- **Records from a data collection**
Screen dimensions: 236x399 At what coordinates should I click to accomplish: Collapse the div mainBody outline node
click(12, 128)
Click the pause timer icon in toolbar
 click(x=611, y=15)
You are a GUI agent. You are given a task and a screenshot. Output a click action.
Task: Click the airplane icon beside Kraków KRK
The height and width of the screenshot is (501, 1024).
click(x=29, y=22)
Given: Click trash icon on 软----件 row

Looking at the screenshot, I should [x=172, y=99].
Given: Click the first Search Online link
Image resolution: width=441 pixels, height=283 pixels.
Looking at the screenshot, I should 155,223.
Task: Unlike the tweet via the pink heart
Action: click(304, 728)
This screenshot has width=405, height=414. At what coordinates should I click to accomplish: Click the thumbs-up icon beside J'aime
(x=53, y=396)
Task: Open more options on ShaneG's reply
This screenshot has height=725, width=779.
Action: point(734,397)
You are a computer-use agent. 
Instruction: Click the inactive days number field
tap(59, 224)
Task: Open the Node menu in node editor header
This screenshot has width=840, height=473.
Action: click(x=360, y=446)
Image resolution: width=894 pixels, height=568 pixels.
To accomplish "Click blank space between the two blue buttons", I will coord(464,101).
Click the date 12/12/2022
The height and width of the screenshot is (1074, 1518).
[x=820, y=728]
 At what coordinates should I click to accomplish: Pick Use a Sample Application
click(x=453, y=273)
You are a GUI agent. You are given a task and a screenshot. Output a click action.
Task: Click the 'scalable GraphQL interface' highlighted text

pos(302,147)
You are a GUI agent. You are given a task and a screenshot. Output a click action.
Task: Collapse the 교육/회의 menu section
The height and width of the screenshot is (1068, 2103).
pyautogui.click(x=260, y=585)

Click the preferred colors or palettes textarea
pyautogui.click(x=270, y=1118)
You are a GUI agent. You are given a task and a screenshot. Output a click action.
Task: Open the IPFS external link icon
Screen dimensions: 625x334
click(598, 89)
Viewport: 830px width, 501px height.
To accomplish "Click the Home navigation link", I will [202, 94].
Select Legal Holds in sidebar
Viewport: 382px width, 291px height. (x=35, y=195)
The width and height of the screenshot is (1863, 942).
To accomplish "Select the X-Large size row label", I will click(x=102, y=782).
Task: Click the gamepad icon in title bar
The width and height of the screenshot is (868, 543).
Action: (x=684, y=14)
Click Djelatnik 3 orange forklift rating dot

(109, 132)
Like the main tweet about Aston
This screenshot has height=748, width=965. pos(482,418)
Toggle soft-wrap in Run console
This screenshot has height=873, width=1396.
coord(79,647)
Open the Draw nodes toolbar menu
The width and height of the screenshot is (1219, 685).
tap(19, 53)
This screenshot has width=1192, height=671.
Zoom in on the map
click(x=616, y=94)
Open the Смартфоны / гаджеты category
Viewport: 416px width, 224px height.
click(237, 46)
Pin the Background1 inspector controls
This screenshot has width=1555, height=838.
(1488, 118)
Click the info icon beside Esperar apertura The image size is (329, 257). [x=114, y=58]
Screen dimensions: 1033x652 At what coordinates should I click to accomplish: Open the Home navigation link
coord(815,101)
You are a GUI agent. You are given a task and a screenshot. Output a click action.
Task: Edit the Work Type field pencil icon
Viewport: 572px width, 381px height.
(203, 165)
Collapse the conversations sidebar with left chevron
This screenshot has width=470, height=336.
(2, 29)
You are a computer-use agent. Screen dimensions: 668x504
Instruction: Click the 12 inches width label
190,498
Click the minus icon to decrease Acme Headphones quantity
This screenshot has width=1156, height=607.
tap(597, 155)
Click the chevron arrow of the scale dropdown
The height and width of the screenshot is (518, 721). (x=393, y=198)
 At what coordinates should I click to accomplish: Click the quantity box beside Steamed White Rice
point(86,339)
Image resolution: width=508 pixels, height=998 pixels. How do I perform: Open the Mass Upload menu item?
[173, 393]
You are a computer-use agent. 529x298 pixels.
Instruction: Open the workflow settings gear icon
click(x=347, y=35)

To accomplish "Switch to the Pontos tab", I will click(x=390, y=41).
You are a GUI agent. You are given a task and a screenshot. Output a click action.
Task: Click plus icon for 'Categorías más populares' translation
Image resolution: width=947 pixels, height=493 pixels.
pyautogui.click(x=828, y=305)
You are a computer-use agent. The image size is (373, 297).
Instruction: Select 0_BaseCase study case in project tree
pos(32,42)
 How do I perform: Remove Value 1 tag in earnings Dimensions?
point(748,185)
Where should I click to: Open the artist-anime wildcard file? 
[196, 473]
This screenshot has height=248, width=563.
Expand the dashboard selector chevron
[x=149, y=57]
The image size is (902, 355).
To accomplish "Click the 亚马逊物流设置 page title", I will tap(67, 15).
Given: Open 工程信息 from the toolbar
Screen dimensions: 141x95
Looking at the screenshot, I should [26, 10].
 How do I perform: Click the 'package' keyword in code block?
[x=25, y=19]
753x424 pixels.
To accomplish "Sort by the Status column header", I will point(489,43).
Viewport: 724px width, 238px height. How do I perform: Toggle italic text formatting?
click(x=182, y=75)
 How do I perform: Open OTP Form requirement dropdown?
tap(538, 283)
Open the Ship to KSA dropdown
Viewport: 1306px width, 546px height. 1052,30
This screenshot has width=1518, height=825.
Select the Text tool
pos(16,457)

- **EXERCISE DETAILS**
Can you copy the records above word for word, from the start through the line containing "Action: click(x=360, y=446)"?

- **FINISHED TASK**
Screen dimensions: 236x399 At what coordinates should I click to accomplish: Collapse the div mainBody outline node
click(12, 128)
Click the pause timer icon in toolbar
 click(x=611, y=15)
You are a GUI agent. You are given a task and a screenshot. Output a click action.
Task: Click the airplane icon beside Kraków KRK
The height and width of the screenshot is (501, 1024).
click(x=29, y=22)
Given: Click trash icon on 软----件 row

Looking at the screenshot, I should [x=172, y=99].
Given: Click the first Search Online link
Image resolution: width=441 pixels, height=283 pixels.
Looking at the screenshot, I should 155,223.
Task: Unlike the tweet via the pink heart
Action: click(304, 728)
This screenshot has width=405, height=414. At what coordinates should I click to accomplish: Click the thumbs-up icon beside J'aime
(x=53, y=396)
Task: Open more options on ShaneG's reply
This screenshot has height=725, width=779.
Action: point(734,397)
You are a computer-use agent. 
Instruction: Click the inactive days number field
tap(59, 224)
Task: Open the Node menu in node editor header
This screenshot has width=840, height=473.
Action: click(x=360, y=446)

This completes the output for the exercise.